I visited Achel last summer, and that is such a phenomenal beer. Between the D45 syrup and the table sugar, that seems like way too much simple sugar to me. I don't have it in front of me, but if I remember correctly from Brew Like a Monk, that beer only uses pils, a little bit of chocolate, and candi sugar/syrup. I'd recommend dropping the Carapils and all of the table sugar. I know they use the Westmalle yeast, so you might be better off with a fresh pack of that rather than taking the chance that they're using a separate bottling strain.
 
Checked my hydrometer, in distilled water I'm at 0.998.

So actually, I mis-read my FG, it is actually 0.999, not 0.995, but still, I've never had a beer go lower than 1.008 and was expecting something closer to 1.010-1.015 for this particular brew.

I'll see how this ends up, but yeah, I'll probably re-brew with no table sugar and pitch straight Westmalle yeast.
 
At that gravity and assuming there are no wild type off flavors I would be wiling to bet you picked up a diastaticus strain. They may use it in their bottling process for refermentation.
 
12 lbs grain, 1 lb syrup, and 2 lbs sugar. I'm assuming 5 gallons.

Taking just the sugar and syrup alone, your OG would have been 1.025, so the grains only gave you 45 points or 1.045 on their own.

You have a lot of simple sugar that on it's own would ferment down to somewhere around 0.990. This offsets the grain attenuation.
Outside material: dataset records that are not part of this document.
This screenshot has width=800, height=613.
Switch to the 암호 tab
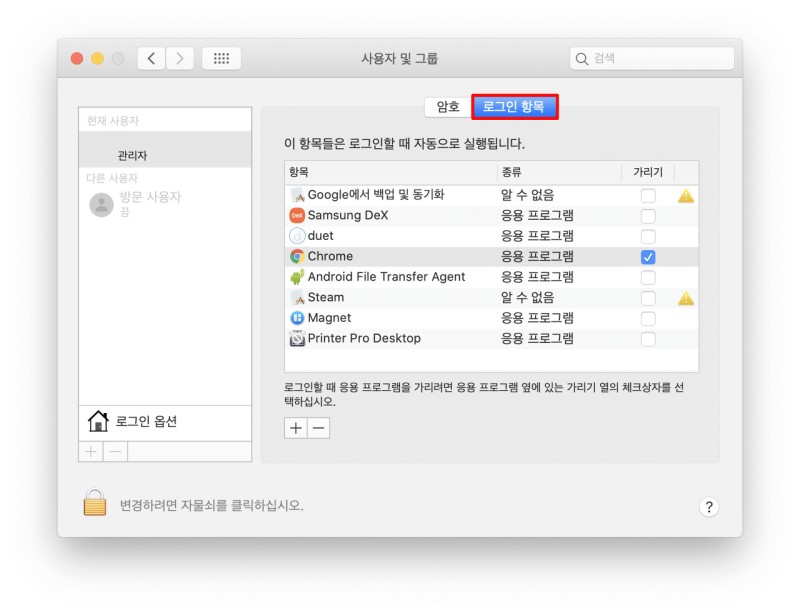click(447, 107)
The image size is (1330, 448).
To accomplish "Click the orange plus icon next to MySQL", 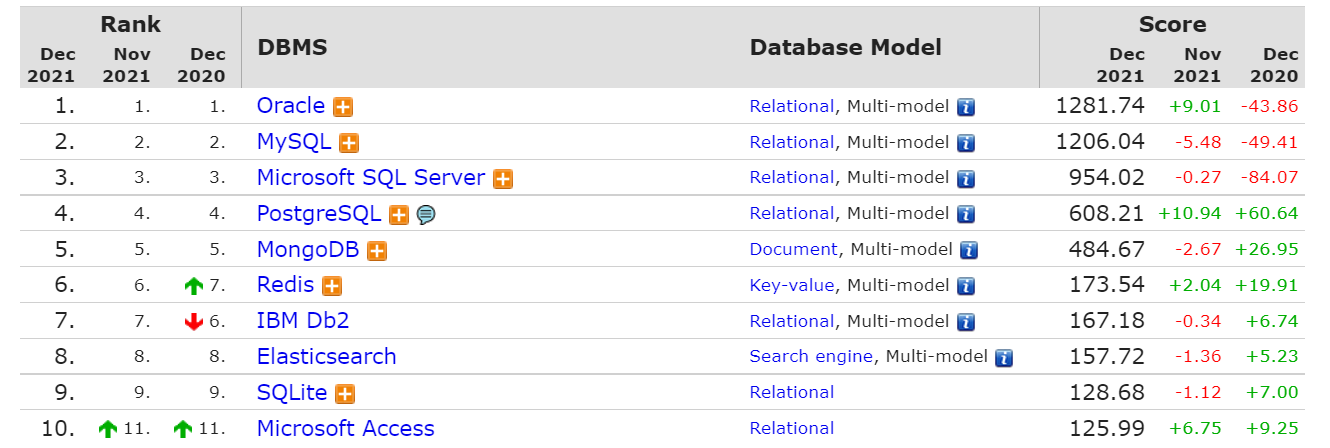I will (349, 143).
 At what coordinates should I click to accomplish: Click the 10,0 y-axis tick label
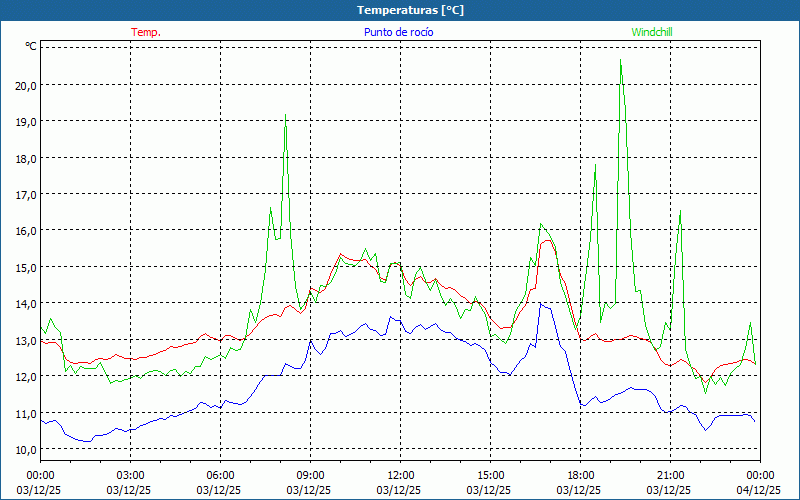pyautogui.click(x=26, y=449)
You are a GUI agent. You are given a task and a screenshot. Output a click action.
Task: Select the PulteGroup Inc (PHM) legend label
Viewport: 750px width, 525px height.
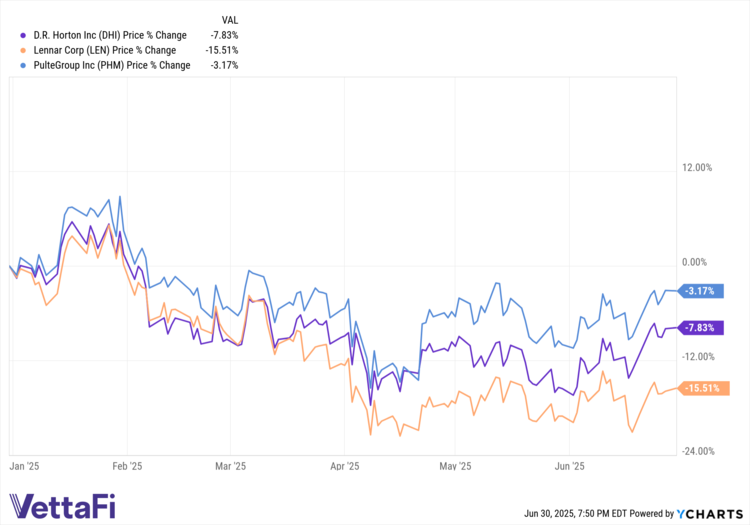pyautogui.click(x=110, y=65)
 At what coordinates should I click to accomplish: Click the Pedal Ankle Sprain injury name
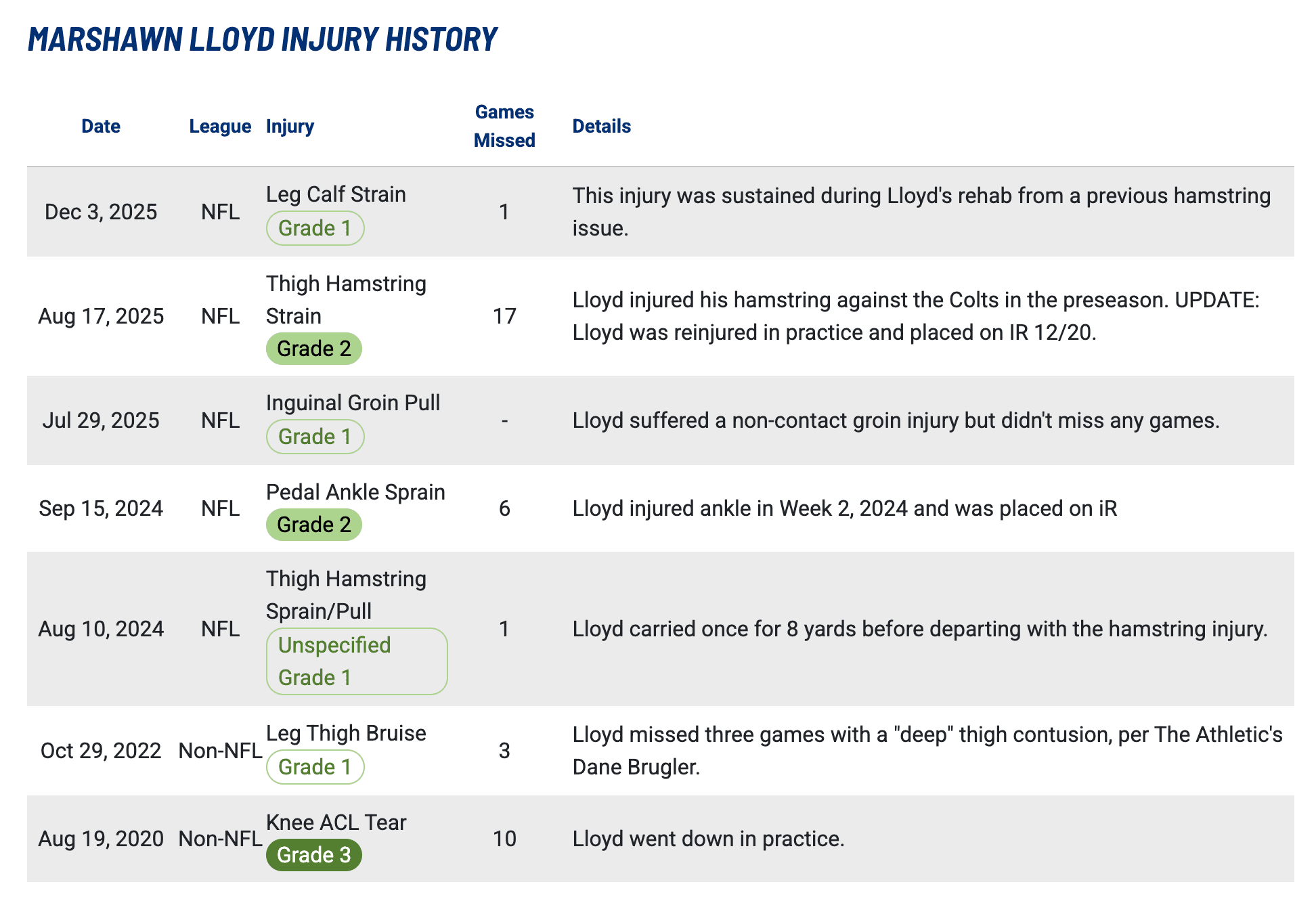tap(355, 492)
To end up with about 0.997, the grain would have had to go from 1.045 to 1.007, or about 65% attenuation.

These numbers are all rough, but I don't think it unreasonable to have gotten such a low FG with that yeast, I'm actually surprised it is not much lower, but I haven't done all the math, and it may be as expected. You don't have any contamination (or at least contamination that is driving fermentation).

I love dry Belgians. I have had a number end below 1.000, and I love them. The dryness really helps to bring out the yeast flavors. I wouldn't do anything to it.

2 comments:

1) That is a lot of sugar, but not really out of place for the beer that you were trying to make. It is a lot of sugar for a 1.070 beer; basically 35% of your total sugars.

2) You need to figure out what the problem is with the mash. 12 lbs to get 45 points in 5 gallons; that is 225 points total, or 19 points per lb. With a potential of 36 points per lb, you got 52% overall efficiency. Or if that is what your system gives you, use more grain.

I suspecting you had more than 5 gallons (maybe 5.5), because the yeast attenuation is low on the malt sugars, and 52% overall efficiency is really bad.
 
Well, the results are in, and I think it turned out quite well. The dryness is actually quite close to what I remember of the Achel 7 (that was only on tap at the Abbey). First beer I've made that doesn't "stick to my teeth".

Going to try a blonde, but with straight Westmalle yeast rather than dregs. Will shoot for something in the 5.5-6.5% range before I try another Tripel. I haven't had good luck with Tripel's doing extract (off flavors, lack of carbonation, infection), haven't tried with with the BIAB yet.